Bruneau also told me that if I wanted a copy of the VA-PricewaterhouseCoopers contract, a Freedom of Information Act request was required. I filed a FOIA on December 20. Three weeks later, the contract arrived with 21 pages withheld entirely, and 27 out of the 31 enclosed pages almost entirely blacked out. The redacted document was useless for discerning what Team PwC was charged with accomplishing. Bruneau did, however, later impart what PricewaterhouseCoopers was paid. “The contract calls for PWC to receive $9.7 million for studies at 18 sites.”
Nearly two months had passed before the VA finally received PwC’s written answers to questions about their draft report. But apparently there was something wrong with them. “I did a lousy job of explaining the concerns about the written responses,” Bruneau wrote January 11. “I should have said we learned that the technical nature of some of the subject matter made a written response less satisfactory and likely to raise more questions. It seemed the simplest and most efficient thing was for you to speak with Barbara (Fallen) so you could deal with things all at once.”

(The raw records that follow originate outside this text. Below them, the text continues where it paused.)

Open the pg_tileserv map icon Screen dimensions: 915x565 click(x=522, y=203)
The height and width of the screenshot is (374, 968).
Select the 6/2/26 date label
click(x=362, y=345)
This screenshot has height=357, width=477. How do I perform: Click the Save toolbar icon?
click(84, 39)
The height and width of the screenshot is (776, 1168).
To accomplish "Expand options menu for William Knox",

Long Beach-based Fallen, an Operations Officer who is the VA’s point person on the West LA VA CARES initiative, arranged for a face-to-face interview at the VA in late January. The meeting commenced with addressing questions about the radioactive waste under the Brentwood School athletic fields that, according to Fallen, began to be constructed in 1999. Team PwC had stated that in its report that construction of the facilities was from 1996 to 1999.
Actually, the building of these facilities started with grading of the land in June 2000 according to a February 2002 letter from the California Department Health Services to Ben K. Spivey, Chief, Occupational Safety and Health and Senior Industrial Hygienist for the West LA VA. Spivey accompanied Fallen in this conclave which also included VA Asset Management personnel Laurel Daniels and Katherine Steinberg Bluth.

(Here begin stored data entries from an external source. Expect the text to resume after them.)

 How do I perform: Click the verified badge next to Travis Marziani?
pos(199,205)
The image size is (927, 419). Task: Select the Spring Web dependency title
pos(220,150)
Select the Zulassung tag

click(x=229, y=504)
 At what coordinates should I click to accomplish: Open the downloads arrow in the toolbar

What followed was a series of contradictions and prevarications that can only be described as baffling. Not only did the discussion include misinformation that even a novice in radiation science would catch, so did the written documentation copied for this reporter during the course of two hours of discussion.
“The EPA considers (the dump) a closed site,” said Spivey. “They have confirmed that it is not very radioactive. It is mostly tritium and carbon-14 which have very short half lives. There were about ten different isotopes put in there but these were the most common.”
To characterize these two radionuclides as short-lived, and therefore harmless, is grossly inaccurate. Tritium, with a half-life of 12.3 years, is considered “intermediate lived,” and carbon-14, with a half-life of 5,730 years is “longer-lived” according to numerous sources including the last comprehensive analysis of rad waste done in this state in 2000, “Management and Disposal of California’s Low-Level Radiation Waste: A Report to Governor Gray Davis.”
“It’s no longer radioactive and the half-lives are very short-lived; the carbon-14, phosphorus-32 and the tritium,” Spivey continued, now making the dump seem completely inert. He was at least correct in one aspect; the half-life of phosphorus-32 is a mere 14.29 days making it, indeed, short-lived. But Spivey’s repeated inaccurate assertions regarding tritium and carbon-14 betrayed either an ignorance or guile that perplexed this reporter though I’ll admit that I was taken by the utter aplomb with which these fallacies were imparted.
The group went on to emphasize that the area that they claim the dump is confined to the arroyo below the Barrington Dog Park and buried under 25 feet of debris and was found to be safe in a quarterly EPA inspection that was just completed two weeks prior to the meeting. “In addition to being fenced, there are no public activities in that area,” Fallen said.